▶ MATERIAL FOR THIS EXERCISE:
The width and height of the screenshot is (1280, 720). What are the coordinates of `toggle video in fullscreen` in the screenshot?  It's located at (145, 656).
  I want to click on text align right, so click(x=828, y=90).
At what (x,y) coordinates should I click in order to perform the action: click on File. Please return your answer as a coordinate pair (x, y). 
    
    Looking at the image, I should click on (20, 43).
==
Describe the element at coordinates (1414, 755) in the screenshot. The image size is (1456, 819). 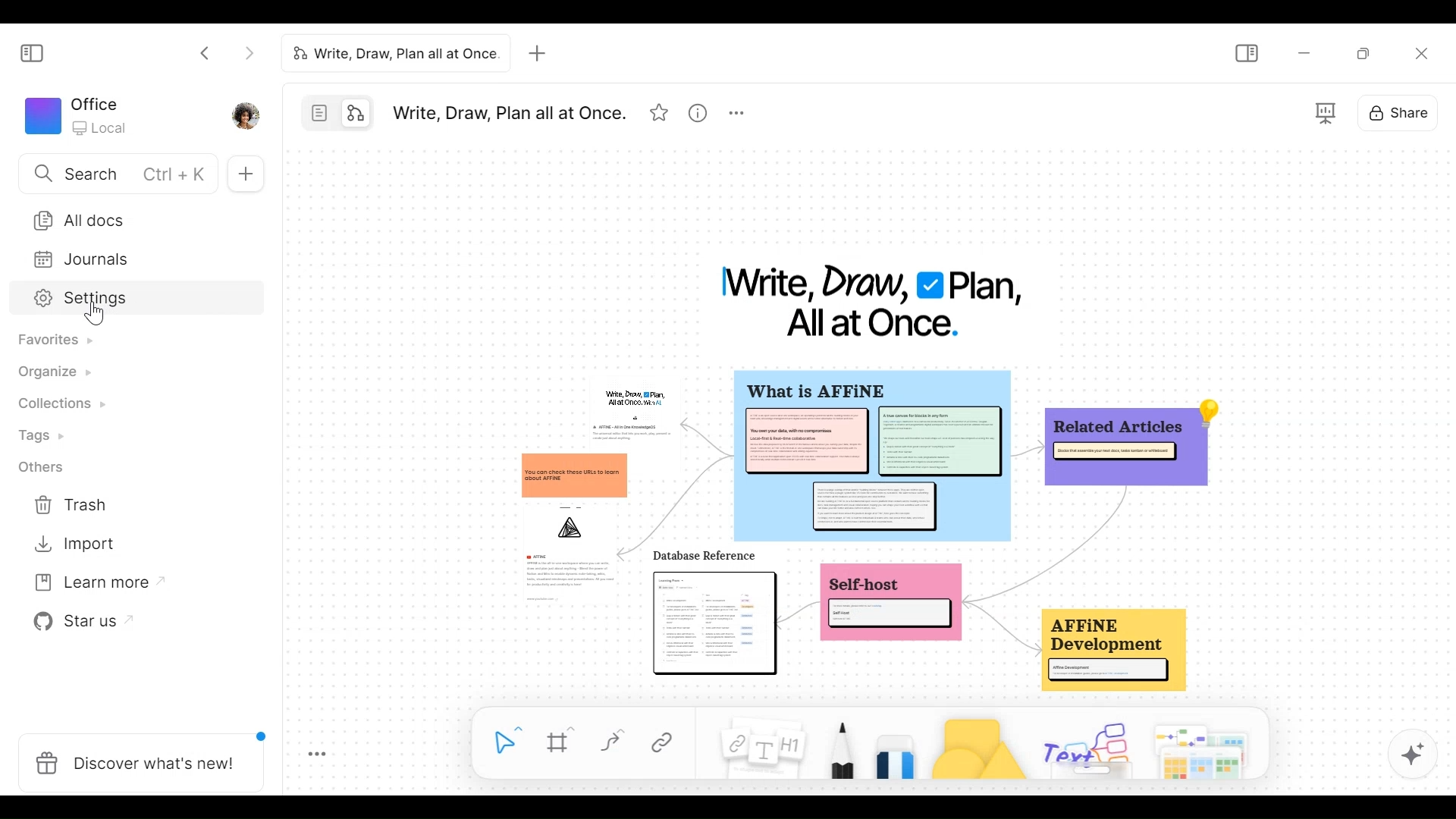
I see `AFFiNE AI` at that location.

▶ WRITTEN TASK:
Format the stretch of data from the line containing "I want to click" through the line containing "Looking at the" as a numbered list, leaving out blank lines.

▶ EXERCISE OUTPUT:
1.   I want to click on text align right, so click(x=828, y=90).
2. At what (x,y) coordinates should I click in order to perform the action: click on File. Please return your answer as a coordinate pair (x, y). 
3.     Looking at the image, I should click on (20, 43).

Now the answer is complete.